According to Registrar Michael Pesta, lack of student interest rarely causes a course to be cancelled. Instead, departments typically cancel courses when faculty are unavailable to teach them.

A professor might become unable to teach a course if he or she receives a research grant, retires or teaches a graduate course instead, in place of a retiring professor, said James McClain P'07, chair of the Department of History.

The problems students and departments have with cancellations arise mostly because of the timing of the Course Announcement Bulletin's publication, McClain said. Academic departments submit materials for publication in the CAB 12 to 18 months before the semester begins. At that point, it is often impossible to tell whether faculty will be available to submitted courses.

The percentage of sections of classes cancelled this semester is about the same as the 5 percent cancelled in past semesters, Pesta wrote in an e-mail to The Herald.

But some departments have been hit harder than others.

Of about 60 sections scheduled in the history department for this semester, 13 were cancelled, including four junior seminars. McClain said his department was forced to cancel courses because a large number of professors left for the semester to do outside research. Also, the department faced a number of unexpected retirements, he said.

When a professor retires, the department begins a job search for a replacement. If the job search fails, the University provides funding for a visiting professor to teach two courses, forcing the department to cancel at least one other course, McClain said. Full-time professors teach an average of four courses per year.

Even if the job search is successful, the new professor may have a different area of expertise than the retired professor, forcing the department to replace scheduled classes with ones in the new professor's field, McClain said.

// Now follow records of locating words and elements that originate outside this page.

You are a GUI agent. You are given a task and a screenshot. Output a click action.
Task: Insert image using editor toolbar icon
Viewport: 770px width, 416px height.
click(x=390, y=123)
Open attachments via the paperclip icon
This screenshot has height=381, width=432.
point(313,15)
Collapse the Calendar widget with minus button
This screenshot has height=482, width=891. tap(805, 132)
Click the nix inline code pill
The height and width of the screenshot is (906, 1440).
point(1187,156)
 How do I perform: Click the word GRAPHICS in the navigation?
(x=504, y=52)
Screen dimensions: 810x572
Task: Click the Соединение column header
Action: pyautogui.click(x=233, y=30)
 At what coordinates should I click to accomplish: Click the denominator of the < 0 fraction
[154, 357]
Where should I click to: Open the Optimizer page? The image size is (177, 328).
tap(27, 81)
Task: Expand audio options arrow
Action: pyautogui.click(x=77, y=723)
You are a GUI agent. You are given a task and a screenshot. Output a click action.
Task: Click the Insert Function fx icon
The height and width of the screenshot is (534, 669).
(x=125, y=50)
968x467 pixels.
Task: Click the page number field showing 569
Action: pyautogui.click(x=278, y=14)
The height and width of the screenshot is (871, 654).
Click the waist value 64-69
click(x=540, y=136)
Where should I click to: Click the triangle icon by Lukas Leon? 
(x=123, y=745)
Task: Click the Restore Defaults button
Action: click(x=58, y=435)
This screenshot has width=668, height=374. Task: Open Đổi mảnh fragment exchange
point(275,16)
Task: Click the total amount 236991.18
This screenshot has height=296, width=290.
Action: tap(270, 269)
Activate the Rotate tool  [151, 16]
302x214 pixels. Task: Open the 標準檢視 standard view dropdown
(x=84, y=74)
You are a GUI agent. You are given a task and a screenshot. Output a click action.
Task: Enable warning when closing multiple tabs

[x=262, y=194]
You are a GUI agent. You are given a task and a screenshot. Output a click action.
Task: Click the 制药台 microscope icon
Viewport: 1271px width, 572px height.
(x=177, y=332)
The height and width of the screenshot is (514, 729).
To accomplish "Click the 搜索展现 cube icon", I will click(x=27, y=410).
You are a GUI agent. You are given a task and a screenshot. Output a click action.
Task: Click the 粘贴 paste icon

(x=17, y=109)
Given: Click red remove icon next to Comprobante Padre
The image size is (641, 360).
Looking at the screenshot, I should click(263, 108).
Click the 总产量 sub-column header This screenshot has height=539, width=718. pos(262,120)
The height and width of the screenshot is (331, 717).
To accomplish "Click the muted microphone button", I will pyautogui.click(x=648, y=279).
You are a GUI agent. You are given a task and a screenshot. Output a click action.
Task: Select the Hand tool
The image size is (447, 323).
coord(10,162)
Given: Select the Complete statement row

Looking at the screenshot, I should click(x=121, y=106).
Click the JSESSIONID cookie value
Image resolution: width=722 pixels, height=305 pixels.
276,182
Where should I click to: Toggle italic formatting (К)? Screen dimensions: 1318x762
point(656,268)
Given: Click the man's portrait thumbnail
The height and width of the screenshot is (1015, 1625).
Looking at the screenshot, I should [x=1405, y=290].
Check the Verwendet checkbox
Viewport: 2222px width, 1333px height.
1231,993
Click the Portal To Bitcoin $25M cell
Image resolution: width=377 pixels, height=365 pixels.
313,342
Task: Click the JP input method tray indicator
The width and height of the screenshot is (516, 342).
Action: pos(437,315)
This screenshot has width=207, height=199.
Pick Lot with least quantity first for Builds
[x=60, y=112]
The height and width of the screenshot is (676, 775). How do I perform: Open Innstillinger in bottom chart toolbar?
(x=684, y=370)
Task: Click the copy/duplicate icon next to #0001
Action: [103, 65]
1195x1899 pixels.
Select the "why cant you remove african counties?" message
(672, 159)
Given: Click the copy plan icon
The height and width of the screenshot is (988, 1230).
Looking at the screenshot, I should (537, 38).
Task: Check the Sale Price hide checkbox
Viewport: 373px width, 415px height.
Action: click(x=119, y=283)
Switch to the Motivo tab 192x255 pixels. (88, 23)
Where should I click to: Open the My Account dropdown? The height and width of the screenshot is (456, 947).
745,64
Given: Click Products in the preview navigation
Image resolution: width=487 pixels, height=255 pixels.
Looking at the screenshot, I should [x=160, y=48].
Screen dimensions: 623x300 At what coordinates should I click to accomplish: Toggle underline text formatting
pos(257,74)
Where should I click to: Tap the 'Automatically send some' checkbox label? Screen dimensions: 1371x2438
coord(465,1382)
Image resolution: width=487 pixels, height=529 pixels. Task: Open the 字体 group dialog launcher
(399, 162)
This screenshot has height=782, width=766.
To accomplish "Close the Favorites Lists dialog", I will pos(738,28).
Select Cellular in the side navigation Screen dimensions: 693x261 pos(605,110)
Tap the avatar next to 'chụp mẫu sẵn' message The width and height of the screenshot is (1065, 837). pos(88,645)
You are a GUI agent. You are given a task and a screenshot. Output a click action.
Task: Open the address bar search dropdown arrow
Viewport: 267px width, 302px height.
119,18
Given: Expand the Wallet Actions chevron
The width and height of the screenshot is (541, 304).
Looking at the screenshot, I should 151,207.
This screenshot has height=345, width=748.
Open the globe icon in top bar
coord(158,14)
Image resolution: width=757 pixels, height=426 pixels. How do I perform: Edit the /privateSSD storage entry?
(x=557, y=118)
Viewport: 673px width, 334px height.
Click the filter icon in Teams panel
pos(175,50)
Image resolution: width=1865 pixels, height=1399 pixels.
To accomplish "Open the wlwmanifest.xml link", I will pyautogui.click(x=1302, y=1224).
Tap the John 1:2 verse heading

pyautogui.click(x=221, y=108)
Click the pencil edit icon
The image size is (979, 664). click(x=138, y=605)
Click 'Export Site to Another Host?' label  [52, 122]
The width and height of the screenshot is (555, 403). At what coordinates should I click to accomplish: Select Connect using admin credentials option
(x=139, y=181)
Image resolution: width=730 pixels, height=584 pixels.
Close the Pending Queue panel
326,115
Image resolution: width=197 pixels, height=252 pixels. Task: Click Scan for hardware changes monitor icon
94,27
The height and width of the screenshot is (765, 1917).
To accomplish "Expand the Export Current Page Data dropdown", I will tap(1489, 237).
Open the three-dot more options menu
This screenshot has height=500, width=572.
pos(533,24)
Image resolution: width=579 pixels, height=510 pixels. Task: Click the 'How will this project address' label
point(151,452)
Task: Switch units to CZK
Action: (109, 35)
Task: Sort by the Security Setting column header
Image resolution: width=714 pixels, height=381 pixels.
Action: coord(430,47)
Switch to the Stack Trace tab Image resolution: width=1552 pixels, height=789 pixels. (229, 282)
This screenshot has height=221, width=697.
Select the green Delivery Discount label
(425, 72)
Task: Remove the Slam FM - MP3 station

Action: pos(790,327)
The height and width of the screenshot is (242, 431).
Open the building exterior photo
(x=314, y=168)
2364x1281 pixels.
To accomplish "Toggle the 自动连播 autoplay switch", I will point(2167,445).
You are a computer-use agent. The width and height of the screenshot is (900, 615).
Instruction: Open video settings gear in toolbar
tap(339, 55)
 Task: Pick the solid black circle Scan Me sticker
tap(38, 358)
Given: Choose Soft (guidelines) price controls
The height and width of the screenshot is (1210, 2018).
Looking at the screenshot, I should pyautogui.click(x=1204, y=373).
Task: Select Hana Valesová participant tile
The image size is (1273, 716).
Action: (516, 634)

McClain said the History Department's need to offer specific graduate seminars can also affect the availability of professors to teach undergraduate courses. Because the history department is required to offer a minimum number of seminars to graduate students, undergraduate courses are often cancelled to make faculty available to teach them, he said.

The visiting professors Brown hires to replace faculty on leave often have experience teaching undergraduate courses but lack experience with graduates, McClain added.

The decision to cancel courses is ultimately up to the individual academic departments, and each department has a different protocol for canceling courses. Nancy Armstrong, chair of the Department of English, said the English department does not cancel undergraduate courses so that professors can teach graduate courses.

When an English seminar for graduate students is under-enrolled, the department will sometimes open the seminar to undergraduates, she added.

Armstrong said the English department typically will cancel a course if fewer than six students are in attendance at the end of the first week of shopping period. If the cancelled course was slated to be taught by a graduate student, the graduate student is usually re-assigned to assist with an overenrolled course.

Armstrong said the classroom environment is an important consideration in canceling courses. A seminar with only three students can be just as ineffective as an over-enrolled section of a lecture course, she said.

"(The English department doesn't) want to cancel courses. It's a bureaucratic nightmare for us," she said. Typically, the departments adds more classes than it cancels, she added.

Nathan Schneider '06 said he was disappointed to find that an English class he had planned to take had been cancelled. "It would be nice to know why," he said.

Schneider said he would have liked to try to mobilize students to get the course reinstated if it had been cancelled because too few students signed up for it.

But Pesta said it is "pretty rare" for a course to be cancelled because not enough students pre-register for it. The registrar's office tries to notify students, either by e-mail or by mail, when a course is cancelled, he said.

Online registration, scheduled to begin with the Fall 2005 semester, will make it easier for students to determine which courses have been canceled, Pesta said.